Thanks for pushing this forward @pschuh! I've been playing with this idea for the last few days without knowing there's anyone else driving it at this time.
My initial plan was to start with simple codegen tools that would be able to use ClangSwift to scan C++ declarations and generate C wrappers around that. These C wrappers could be imported into Swift code as proper types thanks to the implemented "Import as Member" proposal, although this would only work for simple classes without destructors. For destructors, this would probably need another class
wrapper on Swift side that would call the destructor function from deinit
. This would still not allow using C++ templates as generics, but it could be a start.
As far as I know, this is similar to what rust-bindgen is doing, although it's a bit easier for them thanks to availability of macros in the language.

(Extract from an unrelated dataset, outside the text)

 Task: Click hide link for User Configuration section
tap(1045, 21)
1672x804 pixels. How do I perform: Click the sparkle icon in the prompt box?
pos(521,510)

Obviously, proper support in the Swift compiler itself would be great, but I imagine would require more expertise in the compiler itself. IIUC this would require extending the existing ClangImporter
?
Another direction this could go is preparing a proposal for C and C++ calling convention attributes on Swift declarations (only non-generic Swift function to start with?). This would probably require such functions to be mangled by C++ rules when exposed to C++. I'd expect this to work similarly to the existing @objc
and the unofficially supported @_cdecl
attribute. Maybe we could have a single @ffi
(name for bikeshedding) attribute that could be reused for interop with other languages, not just C and C++?
I'm really excited about the possibility of interfacing with C++ from Swift, as this would unlock building more powerful tools that interact with the Swift compiler directly. We have SwiftSyntax, which uses a mostly manually written C wrapper, but I can't wait to be able to use other compiler modules like AST
and Sema
directly for Swift. Who knows, maybe when that's all working, we could consider a possibility of a bootstrapped Swift compiler?